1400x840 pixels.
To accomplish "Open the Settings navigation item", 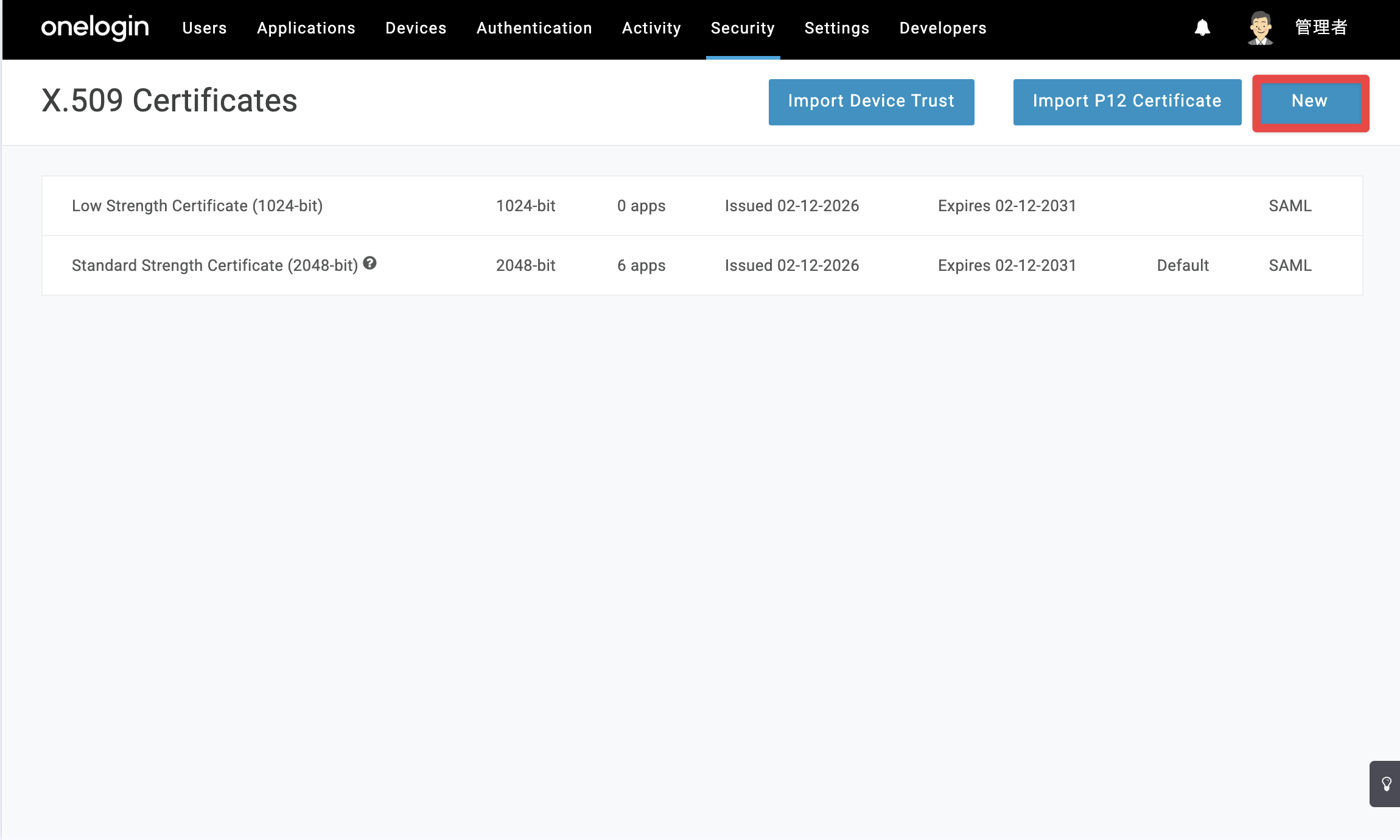I will pos(837,28).
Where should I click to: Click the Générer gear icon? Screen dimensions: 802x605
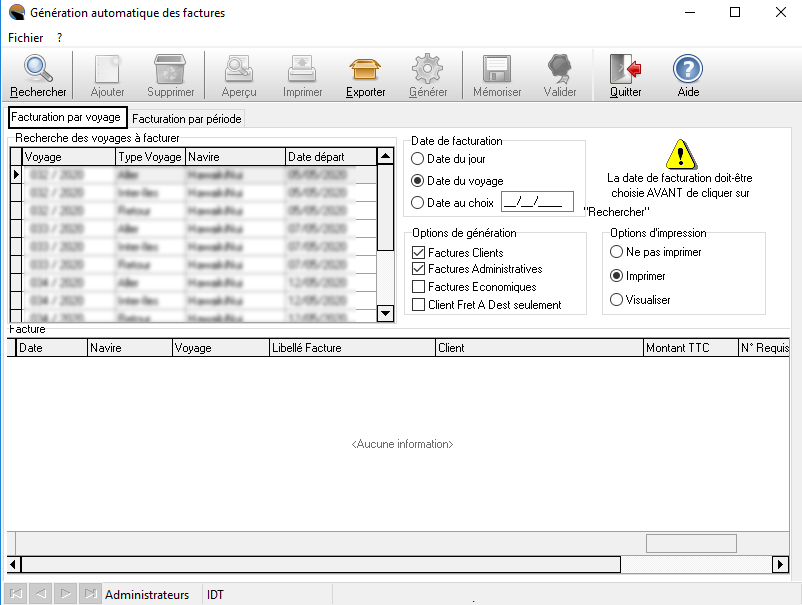(x=428, y=69)
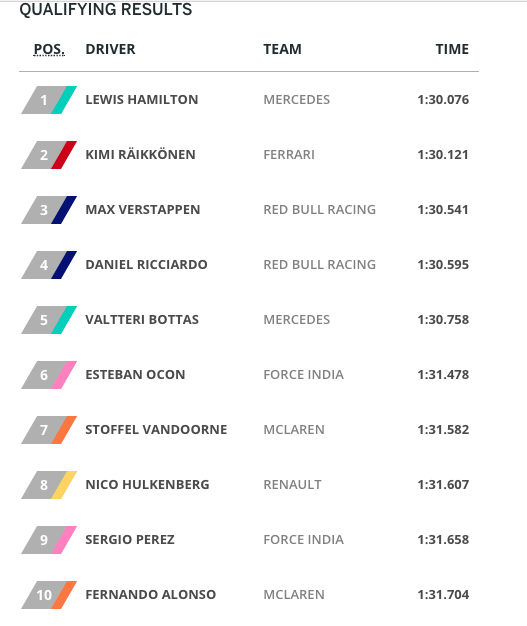Click the position 3 Red Bull badge
The width and height of the screenshot is (527, 626).
click(x=49, y=210)
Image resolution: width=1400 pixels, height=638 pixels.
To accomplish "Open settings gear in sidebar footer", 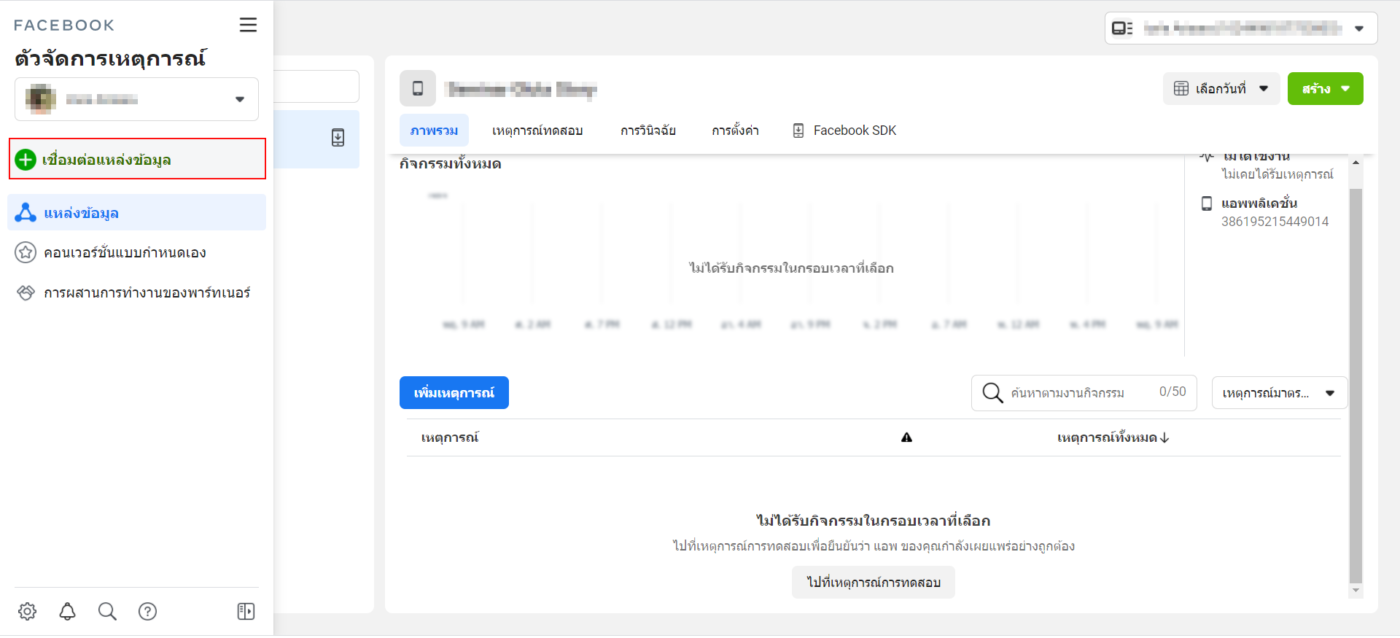I will pyautogui.click(x=27, y=611).
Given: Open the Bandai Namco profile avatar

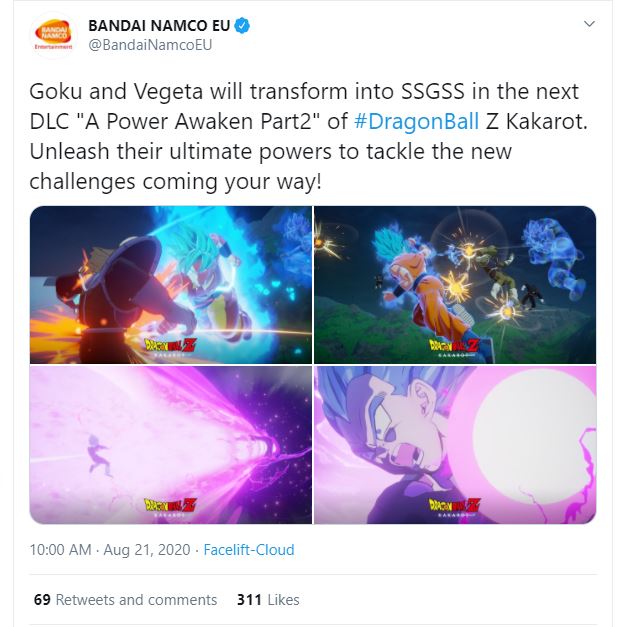Looking at the screenshot, I should tap(53, 35).
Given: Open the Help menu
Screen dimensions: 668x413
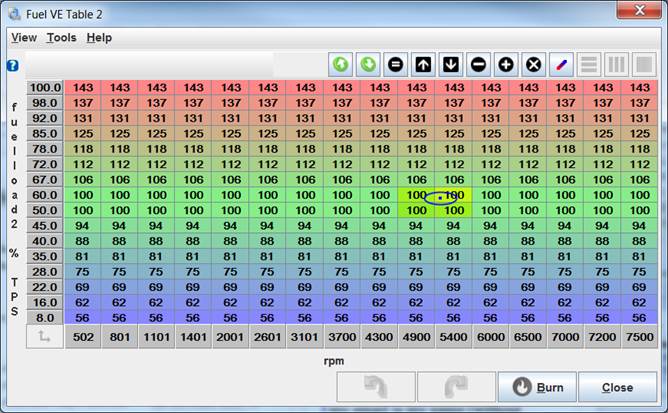Looking at the screenshot, I should tap(99, 38).
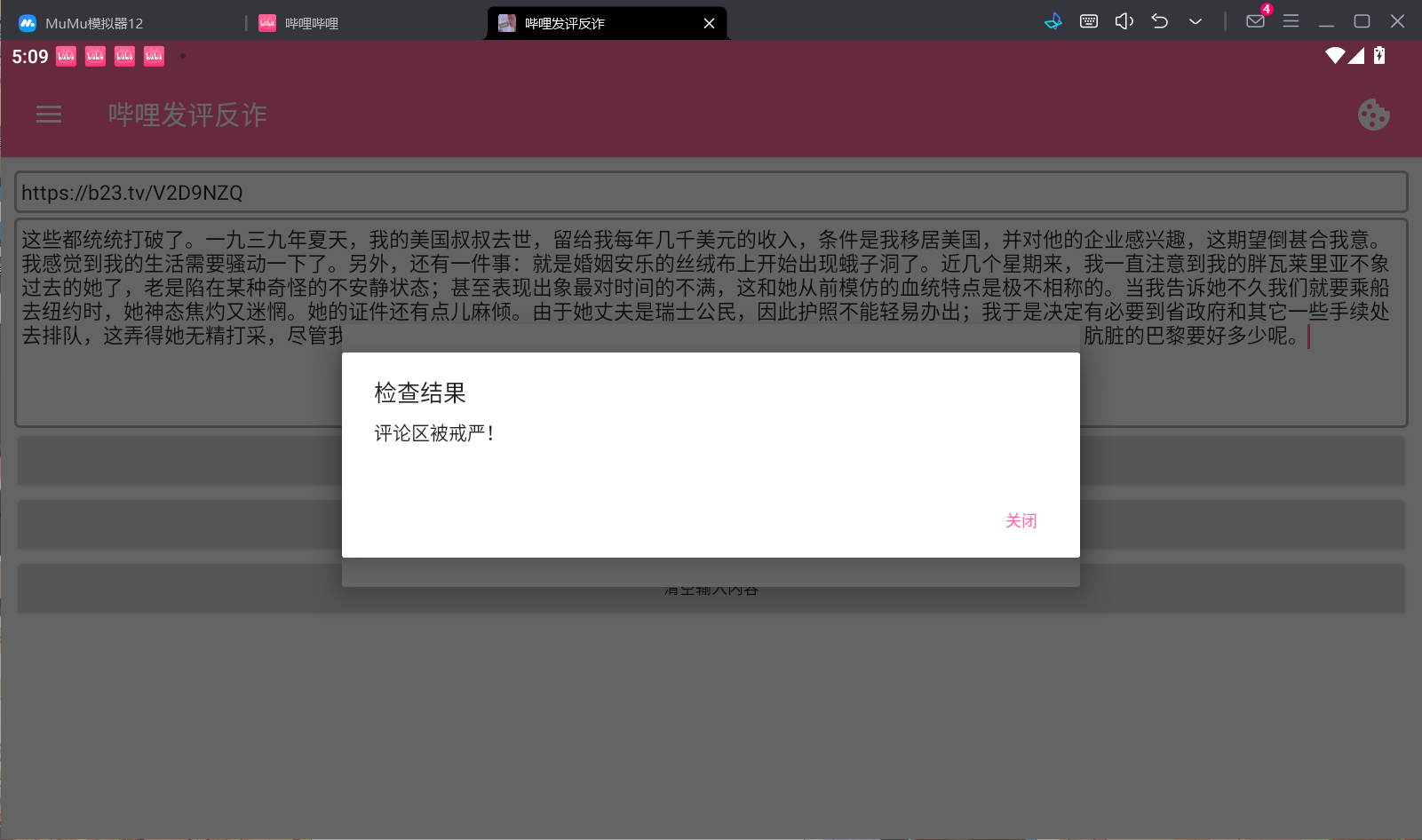Click the first bilibili notification icon

pos(66,57)
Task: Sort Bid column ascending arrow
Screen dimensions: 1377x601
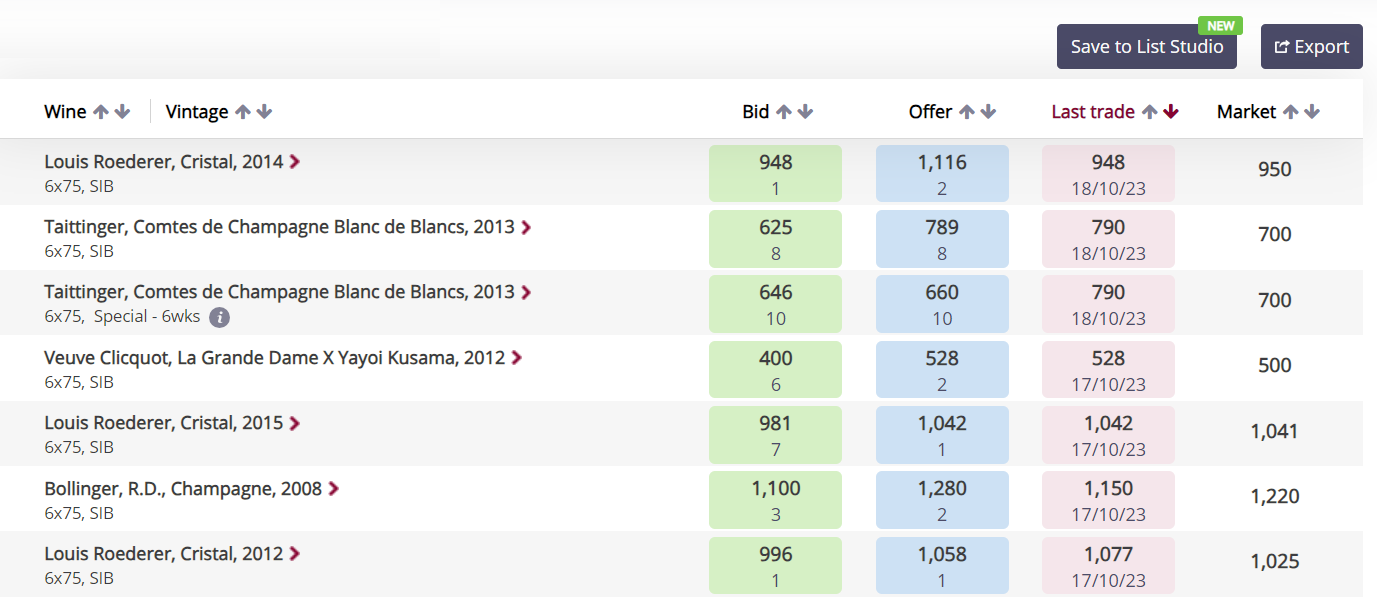Action: (784, 112)
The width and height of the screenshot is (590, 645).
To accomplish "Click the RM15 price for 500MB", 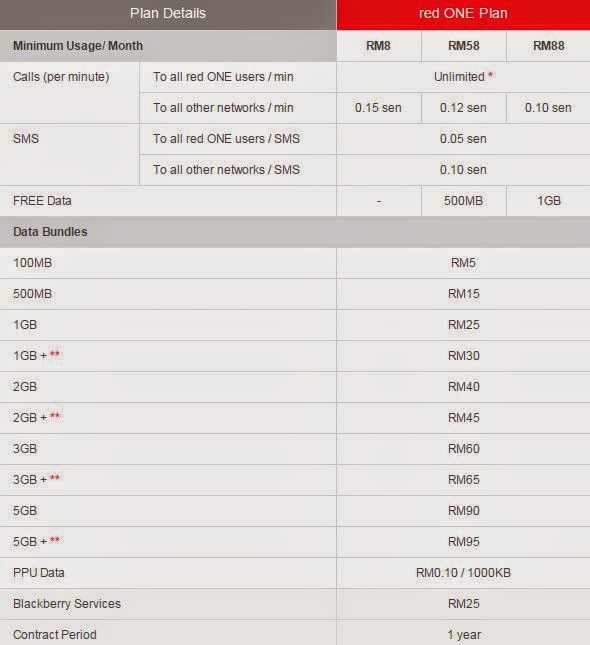I will coord(464,294).
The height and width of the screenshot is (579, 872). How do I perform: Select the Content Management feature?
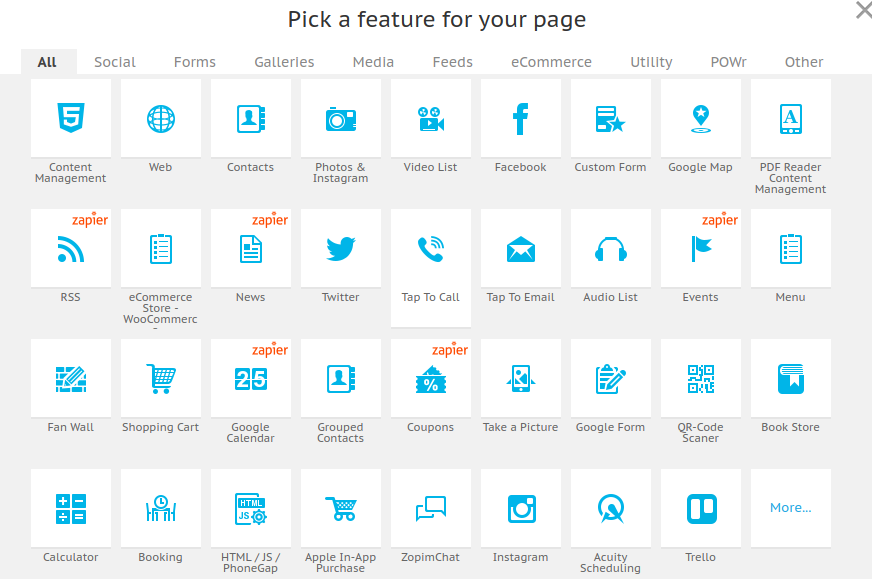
***
Every line in the listing that holds the string "pixels" should be copied out.

1400x840 pixels.
Image resolution: width=1400 pixels, height=638 pixels.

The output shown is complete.